The Billion-Dollar Logging Problem No One Wants to Solve

a man reading server logs on a computer
Cloud logging costs are rising, and most logs are unused and expensive.

Every engineering team logs. Every platform logs. Every cloud service logs. And yet, no one seems to know what all those logs are really costing, or whether they’re even useful. The logging problem is financial, operational, and cultural, and it’s quietly draining budgets while delivering diminishing returns.

This is a visibility crisis for business leaders because when cloud logging costs spiral out of control, it’s a symptom of deeper dysfunction.

Cloud Logging Costs Are Out of Control

Cloud logging costs are exploding. It’s not because teams are careless, but because the default behavior is to log everything. Every request, every error, every heartbeat. And once those logs are generated, they’re stored, indexed, and queried, often indefinitely.

The problem? Most of those logs are never read. They’re collected “just in case,” with no clear purpose or expiration. And cloud providers are happy to charge for every byte.

More Data Doesn’t Mean More Insight

There’s a myth that more logs equal better visibility. But in practice, more logs often mean more noise. Engineers drown in irrelevant data, dashboards become cluttered, and alerts lose their urgency.

This results in cognitive overload. When teams can’t find the signal in the noise, they waste time, miss issues, and lose confidence in their tools.

Why No One Wants to Fix It

Fixing the logging problem means making hard choices. It means asking:

  • What do we actually need to log?
  • How long should we keep it?
  • Who’s responsible for pruning and optimizing?

These questions are uncomfortable because they challenge the status quo. Logging is often treated as a safety net: something you don’t touch for fear of missing something critical. But that mindset leads to unchecked growth and ballooning cloud logging costs.

And because logging spans teams, platforms, and vendors, no one wants to own the problem.

Smarter Telemetry Starts with Intent

The solution isn’t to log less; it’s to log smarter, and that starts with intent. Every log line should have a purpose, whether it’s debugging, auditing, or performance monitoring.
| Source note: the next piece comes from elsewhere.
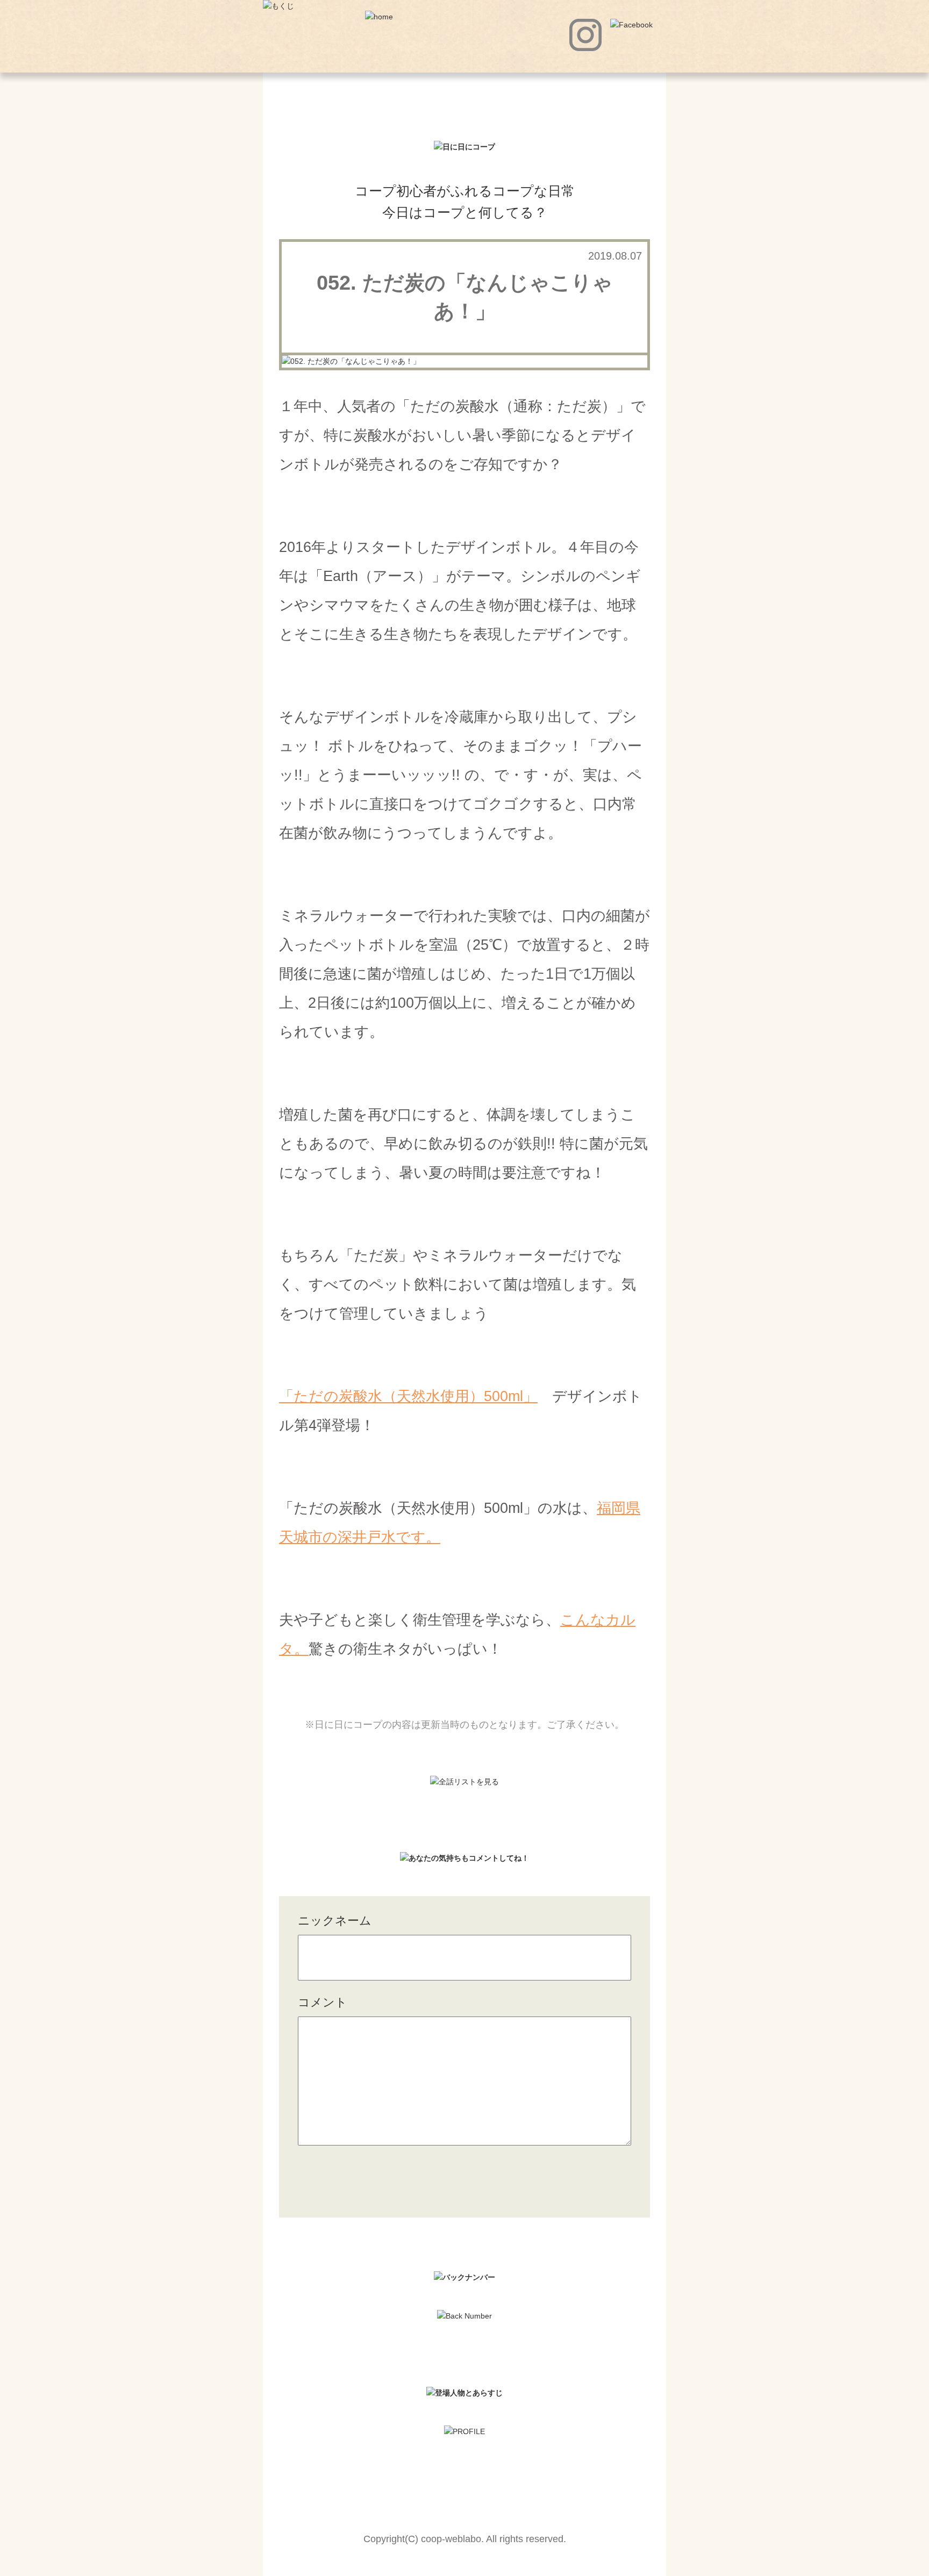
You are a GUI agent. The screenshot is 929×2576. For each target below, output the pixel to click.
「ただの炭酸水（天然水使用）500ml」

Here’s how to shift from reactive logging to intentional telemetry:

  1. Classify logs by purpose: Separate operational, security, and diagnostic logs.
  2. Set retention policies: Define how long each class of log should live.
  3. Use sampling and filtering: Don’t log every request. Instead, log patterns and anomalies.
  4. Audit log usage: Track which logs are actually queried and which are ignored.
  5. Align logging with business impact: Prioritize logs that support SLAs, compliance, or customer experience.

Cloud Providers Aren’t Helping

Let’s be honest: Cloud providers benefit from the logging mess. They charge for ingestion, storage, indexing, and querying. And they offer little incentive to optimize.

In fact, many default configurations are designed to maximize data collection, not efficiency. That means organizations need to take control because the vendors won’t do it for them.

The good news is there’s a growing ecosystem of open-source and third-party tools that offer better control, smarter compression, and more transparent pricing.

Actionable Takeaways

  • Audit your current logging footprint across services and teams.
  • Classify logs by purpose and set retention policies accordingly.
  • Implement sampling and filtering to reduce unnecessary volume.
  • Monitor actual log usage to identify waste.
  • Evaluate alternative logging tools with cost-aware features.

Logging Should Be a Business Decision

Logging is a business decision that affects cost, performance, and incident response. And when it’s left unmanaged, it becomes a silent drain on resources.

The billion-dollar logging problem won’t solve itself. But with intent, ownership, and smarter tooling, it can be transformed from a liability into a strategic asset.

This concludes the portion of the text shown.